13 dicembre 2016 19:12

1. Sex Pizzul, Stadium
Non può non strappare il sorriso il nome veteroadolescenziale di questa formazione fiorentina, che fa un’anarcoide miscela di punk funk e patchanka nell’energizzante album Pedate. Che contiene anche la sigla di chiusura perfetta per la stagione dei “Basta un sì”: l’inno di Domenica sprint trasformato in caotico sabba, con quel ritmo da curva sud che il magnificentissimo Oscar Prudente scippò agli Specials di Concrete jungle, qui brutalizzato con amore, e strapazzato da un Moog che suona come se sapesse di dover essere rottamato.

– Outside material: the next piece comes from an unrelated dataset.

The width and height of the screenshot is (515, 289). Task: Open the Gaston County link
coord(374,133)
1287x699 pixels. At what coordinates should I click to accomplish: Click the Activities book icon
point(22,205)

2. Ivano Fossati, La canzone popolare
Un’altra sigla storica, un pezzo del 1992 (album: Lind-bergh) e poi espropriato dall’Ulivo prodiano, con il consenso dell’autore, per un’altra ottimistica stagione delle sinistre italiane poi svaporata nell’abituale tafazzismo. Da un autore smisurato e un poco mugugnone come Fossati (di cui è uscita la superantologia Contemporaneo, con questo pezzo anche nella versione “breve” da quattro cd) ci si poteva aspettare qualcosa che aprisse il cuore così: pochi come lui sanno catturare quel sentimento da raggio di sole che si fa breccia tra le nuvole.

3. Deap Vally, Gonnawanna
In cerca di sigle per ottimismi prossimi venturi, in California ci s’imbatte nell’inno di un duo di rocker alternative: Julie, batterista mamma dai capelli rosa, e Lind-sey, chitarrista ruggente. Si sono incontrate nel 2011 a un corso di uncinetto e da allora suonano, picchiano e graffiano insieme. Il loro album ha un titolo-manifesto, Femejism, che equivale più o meno a un’eiaculazione di potenza femminile. Prodotto dalle due con una mano dal chitarrista degli Yeah Yeah Yeahs sprizza energia anarcoide e un mood d’incazzatura più che sostenibile.